(Stored records)
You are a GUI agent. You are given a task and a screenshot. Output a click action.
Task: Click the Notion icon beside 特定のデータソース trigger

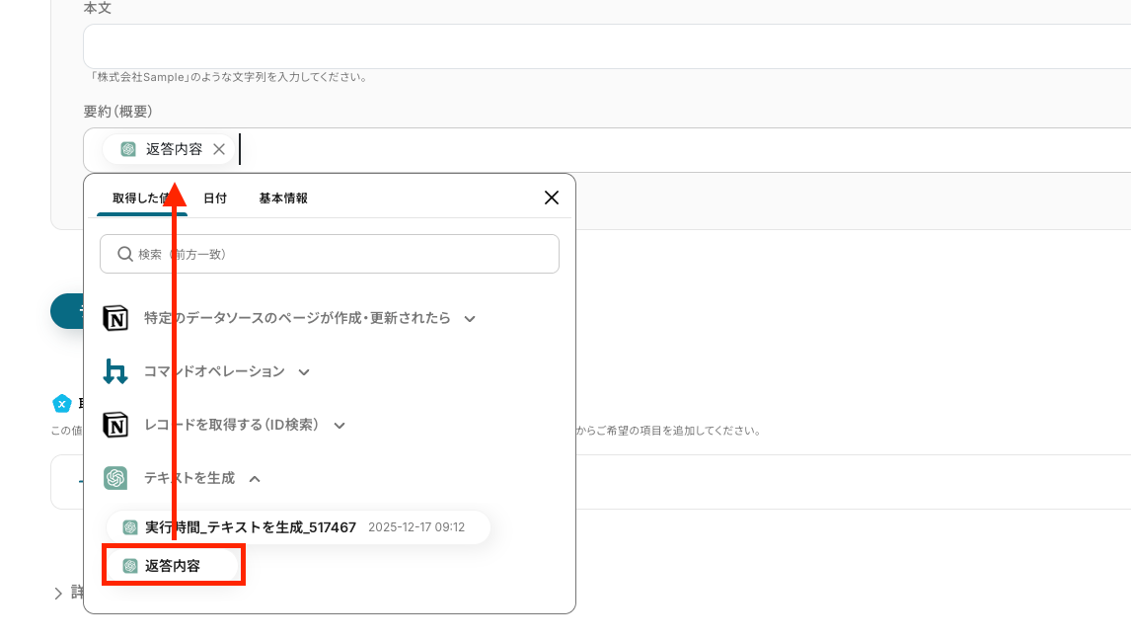pyautogui.click(x=115, y=318)
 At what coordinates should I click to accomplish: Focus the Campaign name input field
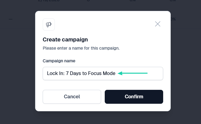pos(103,73)
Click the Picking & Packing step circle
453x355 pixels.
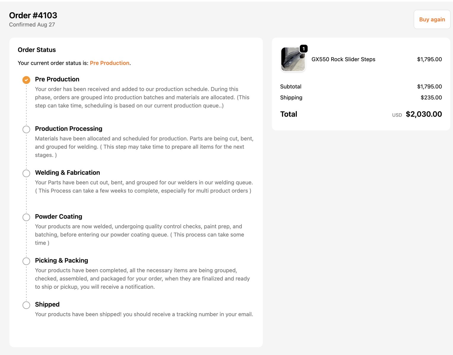coord(26,261)
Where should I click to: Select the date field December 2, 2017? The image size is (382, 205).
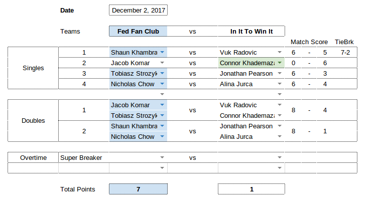(x=139, y=10)
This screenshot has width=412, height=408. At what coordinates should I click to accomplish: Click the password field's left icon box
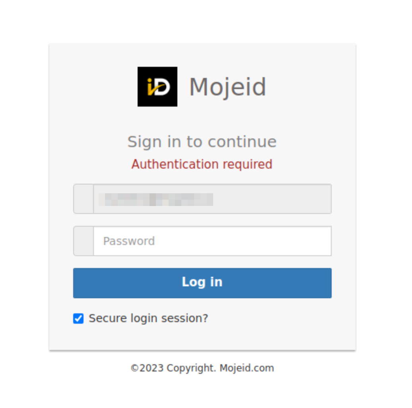point(84,241)
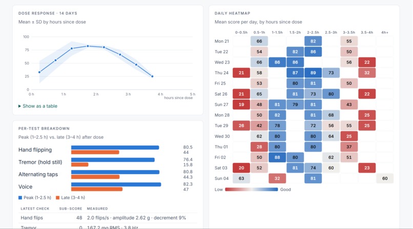
Task: Click the blue Peak legend swatch
Action: (x=20, y=198)
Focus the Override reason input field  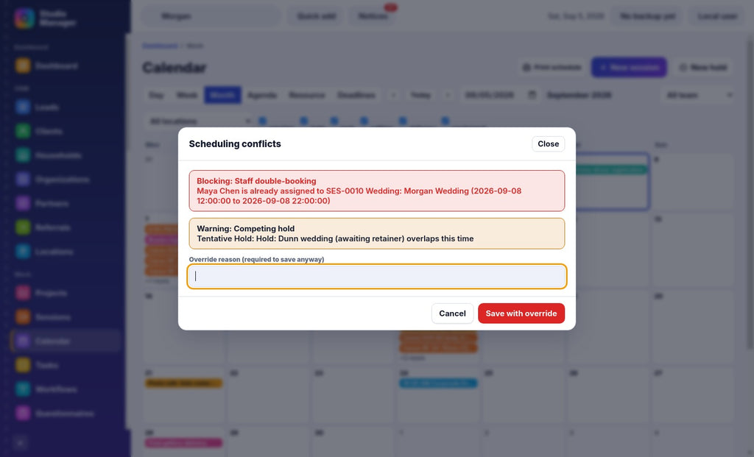click(x=377, y=276)
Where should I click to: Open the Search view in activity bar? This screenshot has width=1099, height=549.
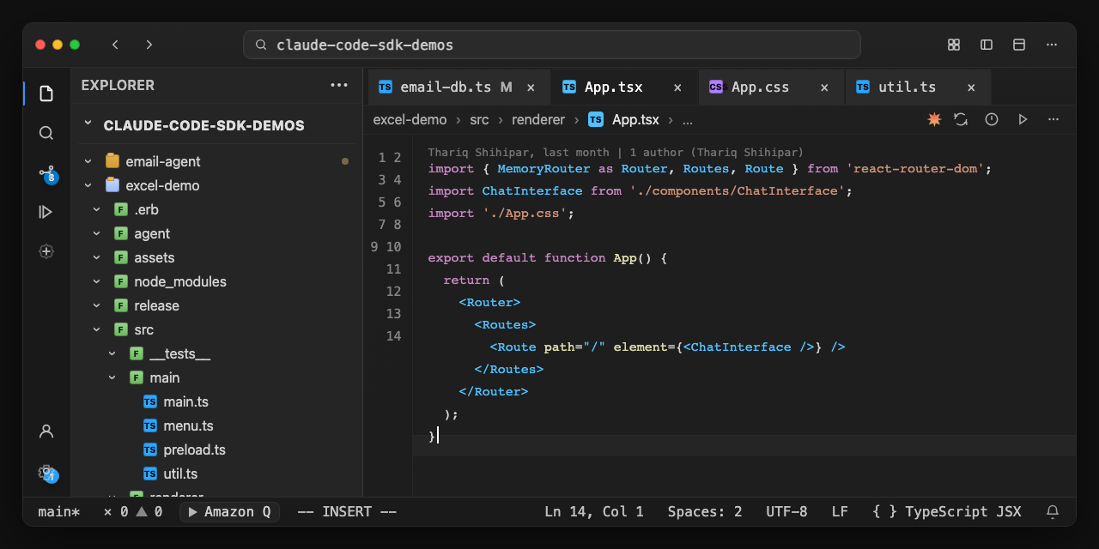(x=46, y=133)
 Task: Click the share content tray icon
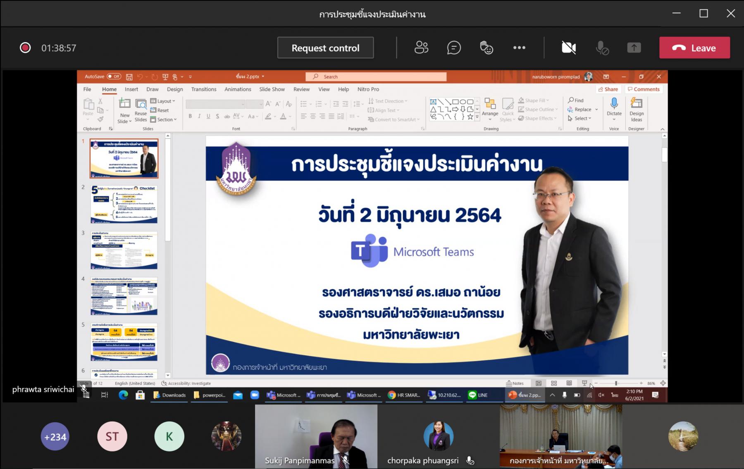pos(634,48)
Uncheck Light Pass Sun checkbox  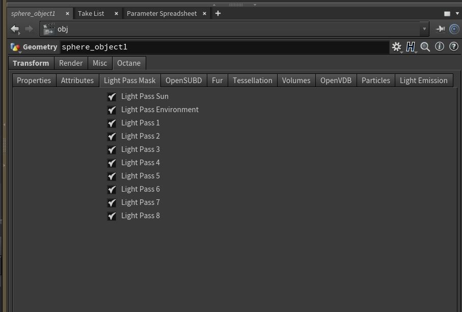(x=112, y=97)
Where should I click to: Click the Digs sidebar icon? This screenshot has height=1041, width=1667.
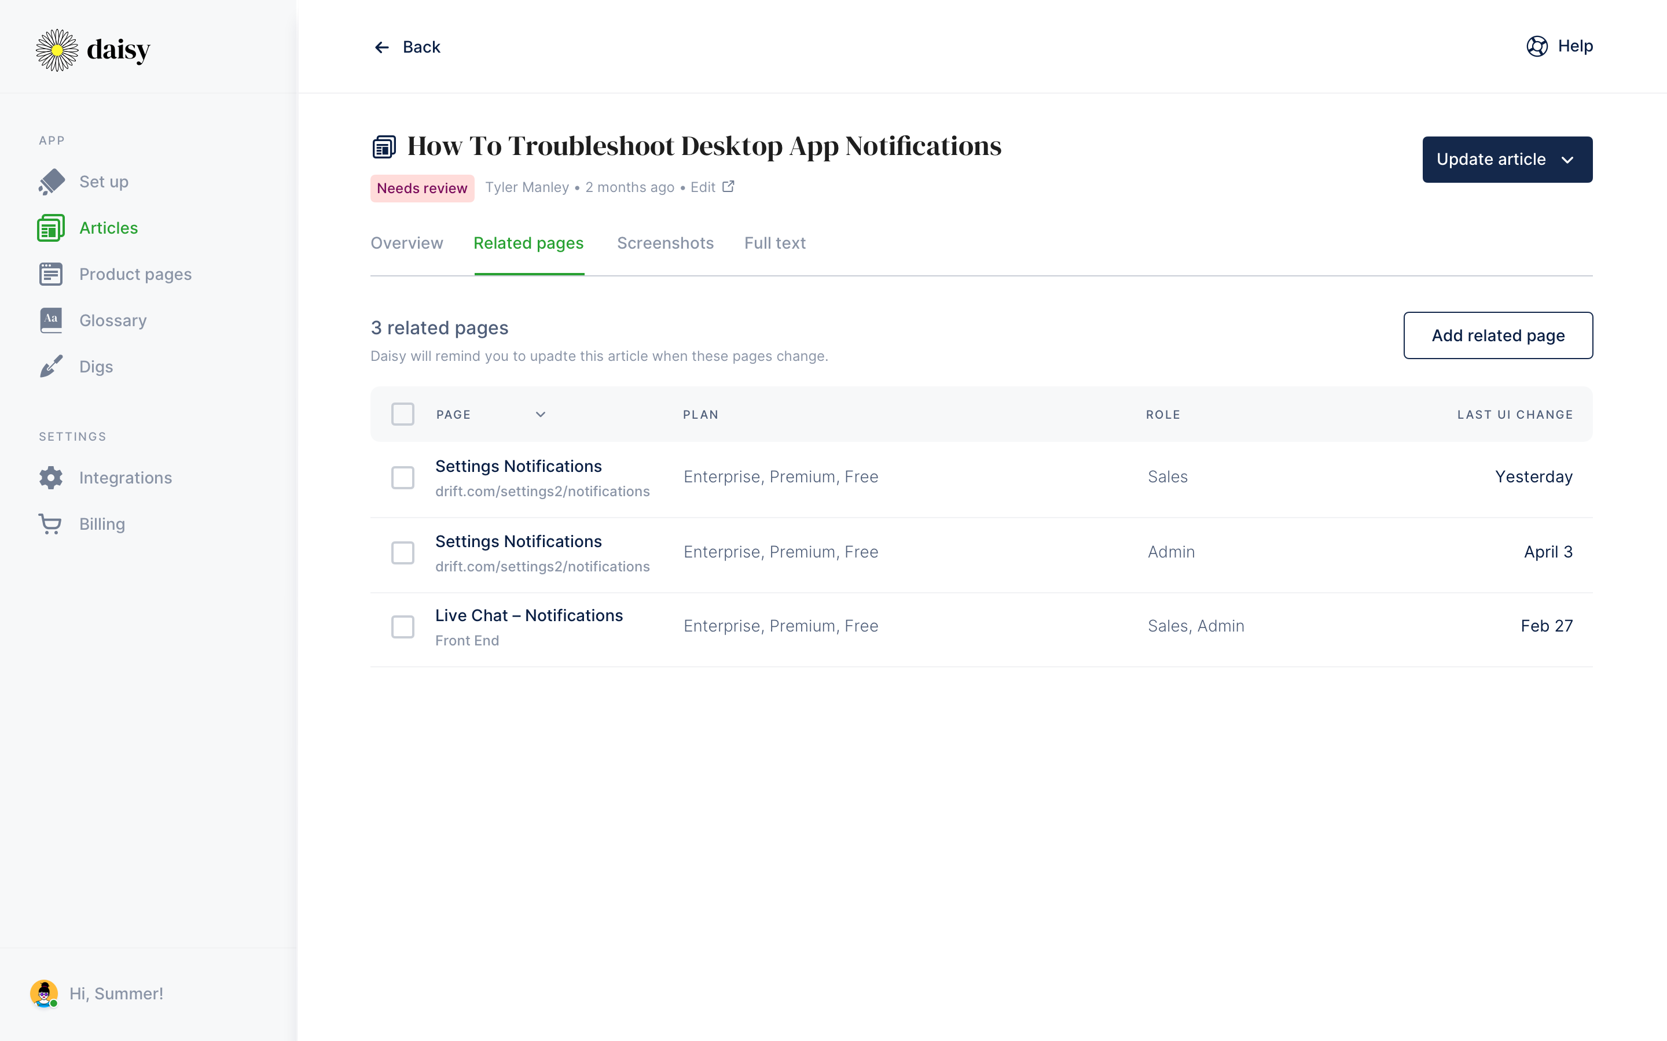tap(49, 366)
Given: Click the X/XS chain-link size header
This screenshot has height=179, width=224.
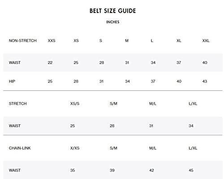Looking at the screenshot, I should point(75,148).
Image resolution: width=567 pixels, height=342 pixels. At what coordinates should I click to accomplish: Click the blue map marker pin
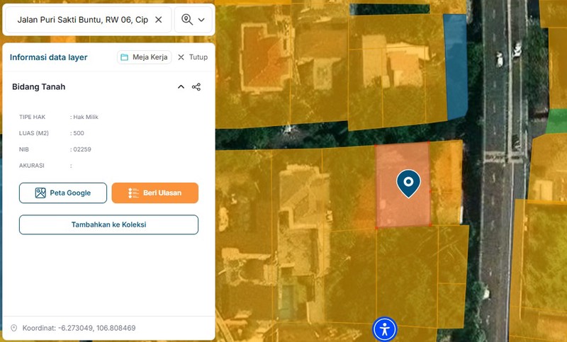(408, 183)
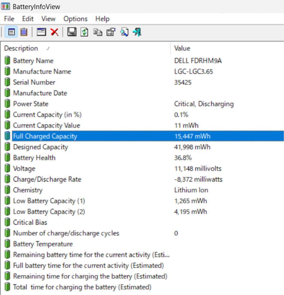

WHAT IS REQUIRED
The required output is an exact copy of the lines from the one with "This screenshot has height=179, width=224." through the final line of the data above, with pictures removed.

ANSWER FOR THIS EXERCISE
This screenshot has height=179, width=224.
Looking at the screenshot, I should point(75,148).
Image resolution: width=567 pixels, height=342 pixels. At what coordinates should I click to accomplish: Click the blue map marker pin
(408, 183)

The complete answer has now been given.